I am trying to use dataclasses to create a list of strings that can be used in a function. I am getting an attribute error when trying to access the information normally as I would with something like my_int: Optional[int] = field(default=1000).

For example:

from typing import Optional, List
from dataclasses import dataclass, field

@dataclass
class Arguments:
    """
    Configuration for data loader.
    """
    
    column_names: Optional[list[str]] = field(
        default_factory= lambda:['copies', 'path', 'repo_name', 'size', 'license', 'hash', 'line_mean', 'line_max', 'alpha_frac', 'autogenerated']
    )

def build_dl(args: Arguments):
    load_train_data = args.column_names
    return load_train_data

build_dl(Arguments)

Error: AttributeError: type object 'Arguments' has no attribute 'column_names'

I am attempting to get args.column_names to be ['copies', 'path', 'repo_name', 'size', 'license', 'hash', 'line_mean', 'line_max', 'alpha_frac', 'autogenerated']

I have not used dataclasses before. Any help would be appreciated.

Thank you.

CodePudding user response：

It seems like you are trying to use column_names as a class variable, rather than a dataclass field. That is, in your case above you would need to first instantiate an instance of Arguments such as Arguments(column_names=...) to be able to access column_names attribute.

So to clarify, the quickest and easiest fix in your case would be to update the call like:

build_dl(Arguments())

One other approach you can use to get around this is by using class variables as mentioned in the docs, which are excluded from consideration by dataclasses altogether. Another option can be to remove the annotation like list[str] entirely, which also achieves the same result.

In below I've also updated the annotation for args to Type[Arguments], to indicate that we're passing the actual type (e.g. Arguments) rather than an instance of the same type.

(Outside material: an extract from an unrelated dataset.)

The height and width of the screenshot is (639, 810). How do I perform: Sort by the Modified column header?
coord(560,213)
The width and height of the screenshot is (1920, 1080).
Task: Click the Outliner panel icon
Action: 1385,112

from typing import Type, ClassVar
from dataclasses import dataclass


@dataclass
class Arguments:
    """
    Configuration for data loader.
    """

    column_names: ClassVar[list[str]] = [
        'copies', 'path', 'repo_name', 'size', 'license', 'hash', 'line_mean',
        'line_max', 'alpha_frac', 'autogenerated'
    ]


def build_dl(args: Type[Arguments]):
    load_train_data = args.column_names
    return load_train_data


build_dl(Arguments)